MODERNE SKLAVEREI IN UNGARN
Die aufgezwungenen Arbeitsprogramme für SozialhilfebezieherInnen, die besonders viele Roma mit voller Härte treffen, sollen nun auch auf Saisonarbeit in privaten Unternehmen ausgedehnt werden. Für welches Unternehmen sie für wie lange und zu welchen Konditionen arbeiten, liegt im Ermessen der Kommune. Eine Kündigung würde das Ende jeglicher finanziellen Unterstützung bedeuten. Qualifikation, Wohnort und familiäre Lebenssituationen spielen keine Rolle, ein Widerspruch ist nicht möglich. Der maximale Lohn beträgt bei einer 40-Stunden-Woche umgerechnet 170€ im Monat, 130€ unter gesetzlichem Mindestlohn. Das private Unternehmen zahlt eine „Leihprämie“ von 1,70€ pro Tag und Arbeitskraft an den Staat

[FR] SELEKTIONSLAGER STATT DEZENTRALEN WOHNENS
Die Stadt Freiburg, die jahrelang ihren Streubesitz der Stadtbau entgegen dem BürgerInnenwillen verkauft hat, jammert weiter über die Schwierigkeit, Flüchtlinge mit Wohnraum zu versorgen. Konnte ja angesichts weltweiter Krisen und von Deutschland mitproduzierter Armut niemand wissen, dass viele ihre Heimat verlassen müssen. Statt konsequent Initiativen zu fördern, die sich für ein Zusammenleben mit Geflüchteten einsetzen, unterstützt die Stadt lieber die Abschreckungspolitik des Landes. So soll schon ab Ende August auf dem Gelände der derzeitigen Polizeiakademie eine „bedarfsorientierte Erstaufnahmestelle“ entstehen. Hinter dem Zaun werden entweder Container oder gar ein Tragluftzelt als Unterkunft dienen. Die untergebrachten Flüchtlinge müssen ihre  Fingerabdrücke abgeben, dürfen das Freiburger Stadtgebiet nicht verlassen und bekommen Sach- statt Geldleistungen. Vor allem aber werden sie sortiert: Nach „guten“ und vermeintlich „schlechten“ Flüchtlingen. Nach „nützlichen“ und vermeintlich „unnützlichen“ Flüchtlingen. Als Folge solcher Einteilung wird sogar über Sonderlager für Westbalkanflüchtlinge diskutiert. Lager extra für Roma, hatten wir das nicht schon mal?

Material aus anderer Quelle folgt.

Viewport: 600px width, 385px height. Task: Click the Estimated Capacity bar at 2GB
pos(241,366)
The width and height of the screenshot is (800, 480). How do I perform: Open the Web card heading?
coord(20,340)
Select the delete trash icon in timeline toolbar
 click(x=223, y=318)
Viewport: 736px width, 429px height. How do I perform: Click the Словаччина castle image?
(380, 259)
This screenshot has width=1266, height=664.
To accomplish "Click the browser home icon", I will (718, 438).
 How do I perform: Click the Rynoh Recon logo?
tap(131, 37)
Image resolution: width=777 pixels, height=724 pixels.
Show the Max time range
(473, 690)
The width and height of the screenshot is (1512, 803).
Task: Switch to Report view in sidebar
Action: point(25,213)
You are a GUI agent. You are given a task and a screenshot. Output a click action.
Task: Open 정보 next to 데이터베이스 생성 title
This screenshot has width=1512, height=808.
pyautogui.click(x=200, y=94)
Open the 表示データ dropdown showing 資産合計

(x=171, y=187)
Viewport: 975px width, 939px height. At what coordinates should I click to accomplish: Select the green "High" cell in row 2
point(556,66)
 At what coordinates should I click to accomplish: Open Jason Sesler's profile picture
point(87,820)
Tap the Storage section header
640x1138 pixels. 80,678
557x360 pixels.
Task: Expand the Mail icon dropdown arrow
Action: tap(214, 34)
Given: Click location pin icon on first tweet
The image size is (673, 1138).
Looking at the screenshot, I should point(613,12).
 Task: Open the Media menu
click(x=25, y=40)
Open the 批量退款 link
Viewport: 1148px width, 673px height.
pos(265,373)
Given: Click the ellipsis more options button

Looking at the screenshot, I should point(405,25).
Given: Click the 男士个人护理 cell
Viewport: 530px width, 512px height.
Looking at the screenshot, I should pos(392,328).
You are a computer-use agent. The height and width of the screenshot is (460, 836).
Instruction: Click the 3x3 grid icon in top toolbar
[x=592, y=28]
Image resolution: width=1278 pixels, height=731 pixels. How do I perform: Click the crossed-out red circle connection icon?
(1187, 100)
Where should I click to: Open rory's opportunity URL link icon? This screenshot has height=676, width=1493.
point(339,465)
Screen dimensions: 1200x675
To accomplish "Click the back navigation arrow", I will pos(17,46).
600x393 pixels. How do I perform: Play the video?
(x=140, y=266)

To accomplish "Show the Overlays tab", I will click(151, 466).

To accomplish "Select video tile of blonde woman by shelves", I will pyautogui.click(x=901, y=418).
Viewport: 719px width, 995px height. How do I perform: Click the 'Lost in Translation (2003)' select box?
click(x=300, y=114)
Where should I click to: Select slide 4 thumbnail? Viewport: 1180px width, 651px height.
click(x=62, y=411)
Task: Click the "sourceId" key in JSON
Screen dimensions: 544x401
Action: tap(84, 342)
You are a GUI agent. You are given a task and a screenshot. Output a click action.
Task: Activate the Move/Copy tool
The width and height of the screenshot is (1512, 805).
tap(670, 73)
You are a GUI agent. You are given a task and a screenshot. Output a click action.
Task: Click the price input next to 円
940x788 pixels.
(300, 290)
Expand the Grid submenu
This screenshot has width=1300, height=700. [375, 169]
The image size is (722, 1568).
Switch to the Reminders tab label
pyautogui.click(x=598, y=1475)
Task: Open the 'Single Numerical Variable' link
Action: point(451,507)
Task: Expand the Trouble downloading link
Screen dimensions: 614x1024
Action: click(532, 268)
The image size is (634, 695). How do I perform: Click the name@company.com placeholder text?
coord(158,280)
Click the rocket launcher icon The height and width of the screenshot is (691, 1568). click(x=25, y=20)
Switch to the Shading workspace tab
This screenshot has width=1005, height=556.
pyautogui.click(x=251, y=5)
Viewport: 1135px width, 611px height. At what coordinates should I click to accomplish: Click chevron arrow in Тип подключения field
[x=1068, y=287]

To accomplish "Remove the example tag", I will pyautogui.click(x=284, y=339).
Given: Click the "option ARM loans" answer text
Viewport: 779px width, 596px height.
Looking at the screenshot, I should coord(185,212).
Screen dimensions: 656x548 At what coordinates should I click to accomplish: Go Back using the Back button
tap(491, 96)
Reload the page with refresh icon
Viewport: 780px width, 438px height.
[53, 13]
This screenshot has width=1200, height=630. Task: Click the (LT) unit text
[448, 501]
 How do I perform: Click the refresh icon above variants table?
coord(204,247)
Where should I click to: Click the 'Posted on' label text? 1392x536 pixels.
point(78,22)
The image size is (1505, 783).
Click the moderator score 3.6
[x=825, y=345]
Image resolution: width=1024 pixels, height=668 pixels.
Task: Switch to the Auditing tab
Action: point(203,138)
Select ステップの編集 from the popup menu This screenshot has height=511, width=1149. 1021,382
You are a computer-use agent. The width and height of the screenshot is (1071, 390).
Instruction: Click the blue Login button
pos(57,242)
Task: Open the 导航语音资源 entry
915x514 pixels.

[FR] MEHR GELD FÜRS WOHNEN FÜR HARTZ-IV-EMPFÄNGERINNEN IM UMLAND
Das Bundessozialgericht hat entschieden, dass das Jobcenter Breisgau-Hochschwarzwald um 150,70 € höhere  Unterkunftskosten an eine Familie im Bezug von Hartz-IV-Leistungen zahlen muss. Die Wohnkosten überschritten das, was bisher als „angemessene“ Kosten der Unterkunft angesehen wurde. Der Landkreis verfügt bisher über kein schlüssiges Konzept zur Angemessenheitsgrenze und muss jetzt höhere Mietstufen zur Berechnung heranziehen. Das Urteil führt nicht nur im Freiburger Umland, sondern auch in Umlandgemeinden anderer Städten zur Verbesserungen. Wer hier wohnt und Teile der Miete aus eigener Tasche zahlt, sollte sich über Widerspruchsmöglichkeiten informieren.

GRÜN-ROT SCHIEBT MASSENHAFT AB
Allein in den ersten 6 Monaten diesen Jahres wurden 1080 in Baden-Württemberg lebende Menschen abgeschoben. Nun steigert grün-rot die Unmenschlichkeit aber noch einmal. Vom 13. Juli an sind mindestens 15 Sammelabschiebeflüge aus Baden-Württemberg in nur sieben Wochen geplant. Allein am 13. und am 15. Juli wurden 167 Menschen über den Baden Deportation-Airport abgeschoben. Die meisten Betroffenen wurden dabei mitten in der Nacht, noch vor 4 Uhr morgens, gegen ihren Willen von der Polizei abgeholt. Die Sammelabschiebungen nach Serbien und Mazedonien sollen jeweils in der Nacht von Sonntag auf Montag, die Sammelabschiebungen in den Kosovo in der Nacht von Dienstag auf Mittwoch stattfinden.